**Short exercise:**
Translate this sentence from the movie review into Spanish: "Acting is above par for the most part, especially Marisa Tomei."

**Selection:**
===

Reviewed by ron-fernandez-pittsburgh 4 / 10

Should have been....

LOVE IS STRANGE should have been better than it is. Interesting story and premise, but something was left out. Don't know if scenes were cut out or maybe never even filmed, but it's quite disappointing and it could have been so good. Acting is above par for the most part, especially Marisa Tomei. Two two lead actors couldn't have been better, but they weren't given much to work with. Fair cinematography and editing and the music score score was a nice touch and fit well with the Malina Character, him being a music instructor. What doesn't ring true is that they had to separate by living in different places. Very phone in that respect. The two gay cops were not necessary and their parties they threw were more for college co-eds than grown adults. Did not make sense. More annoying was the accent on the nephew. The whole ending centered around him which was ludicrous. A very serious mistake was when the nephew was waiting for Ben to come home. He's waiting in front of the apartment with nothing but his skateboard in hand. Once they get into the apartment and talk for a few minutes, the nephew hands him a large paper painting!! How in the hell did the painting get into the apartment as the kid only had his skateboard. Didn't the writers, director, the camera people, the crew or even the actors question this huge mistake?? Then again, the boy leaves and the camera stays on him a good couple of minutes as he cries!! Fair first act and very poor second act and ending.

===

**Data lines:**
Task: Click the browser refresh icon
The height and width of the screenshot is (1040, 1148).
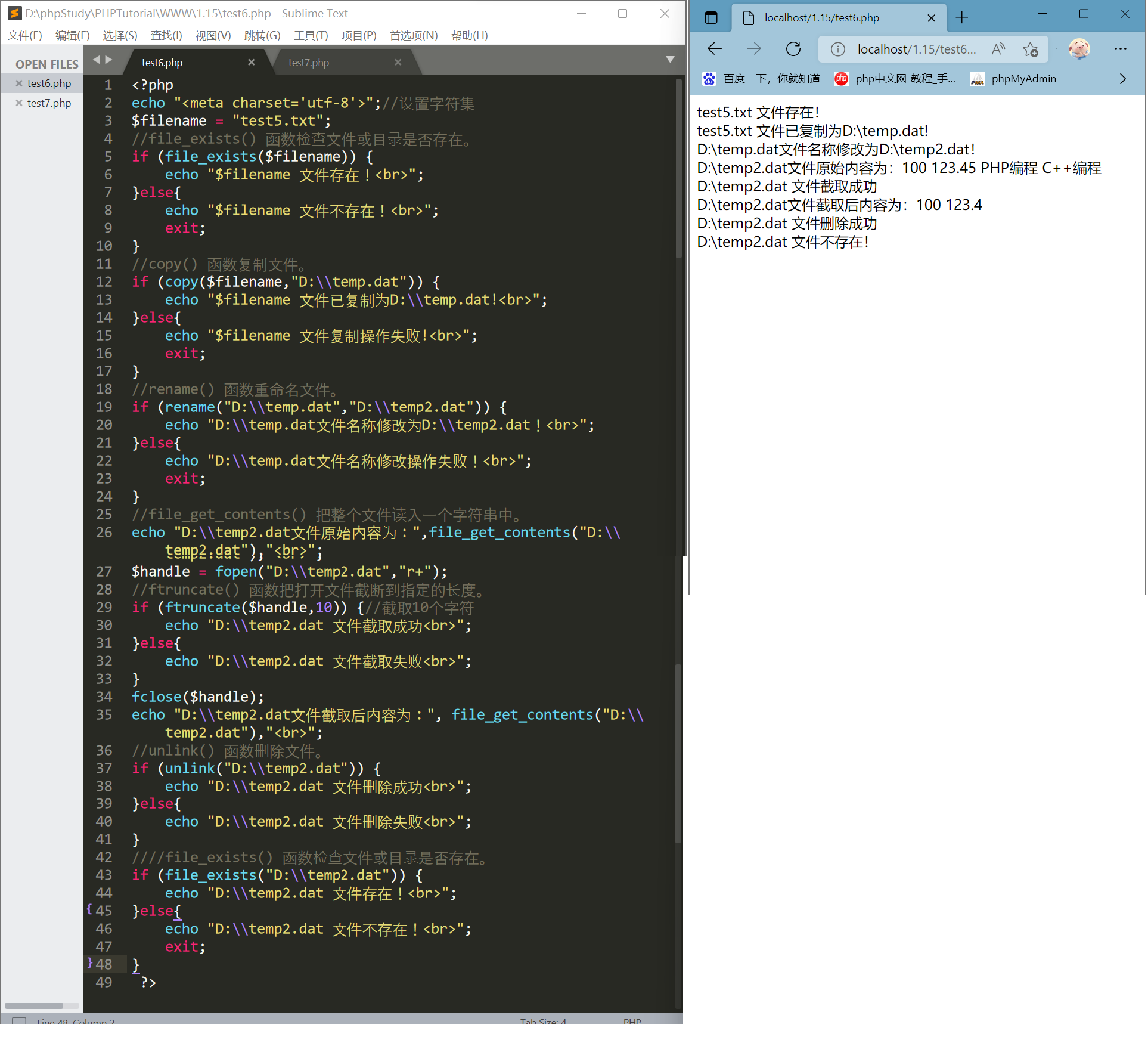Action: click(x=793, y=49)
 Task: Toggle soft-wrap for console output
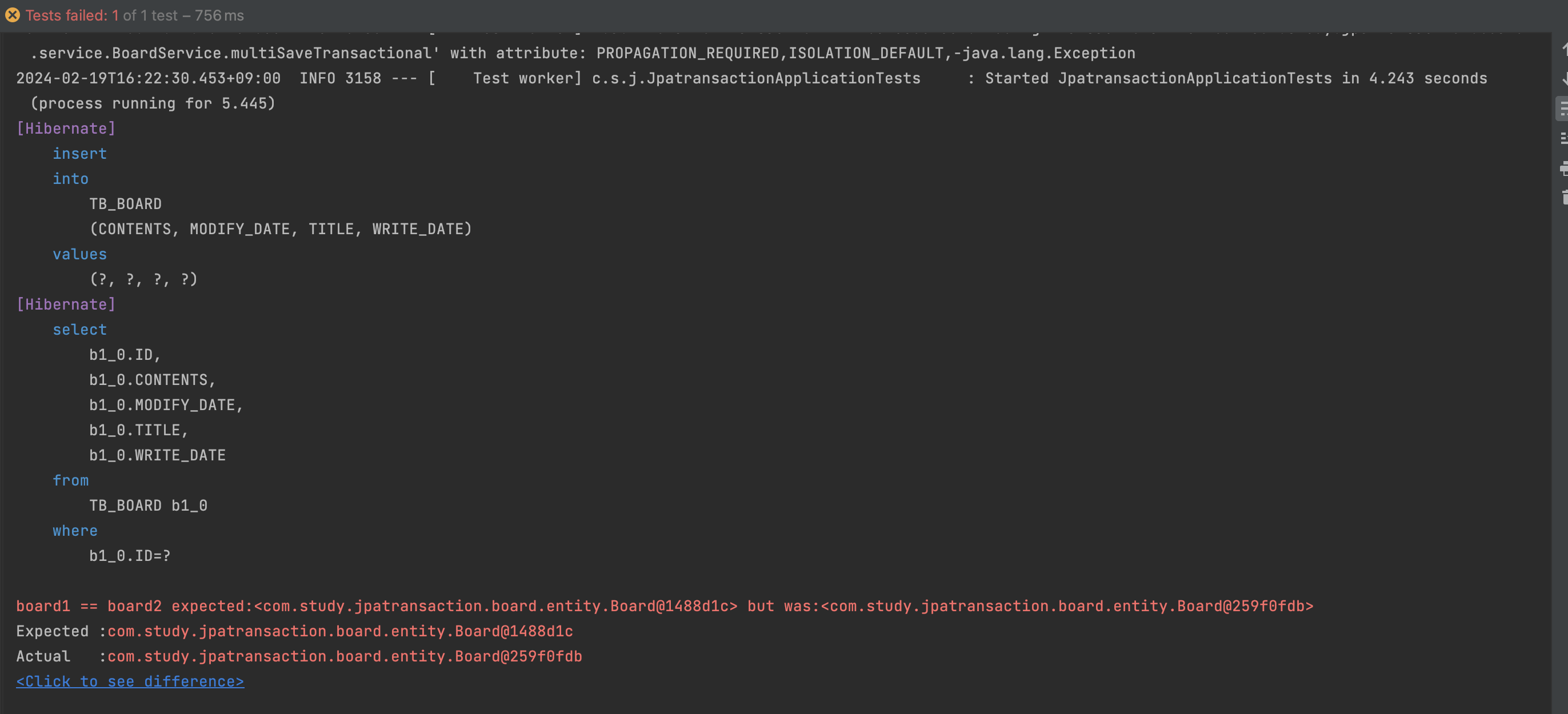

===

**Correct output:**
La actuación está por encima de la media en su mayor parte, especialmente la de Marisa Tomei.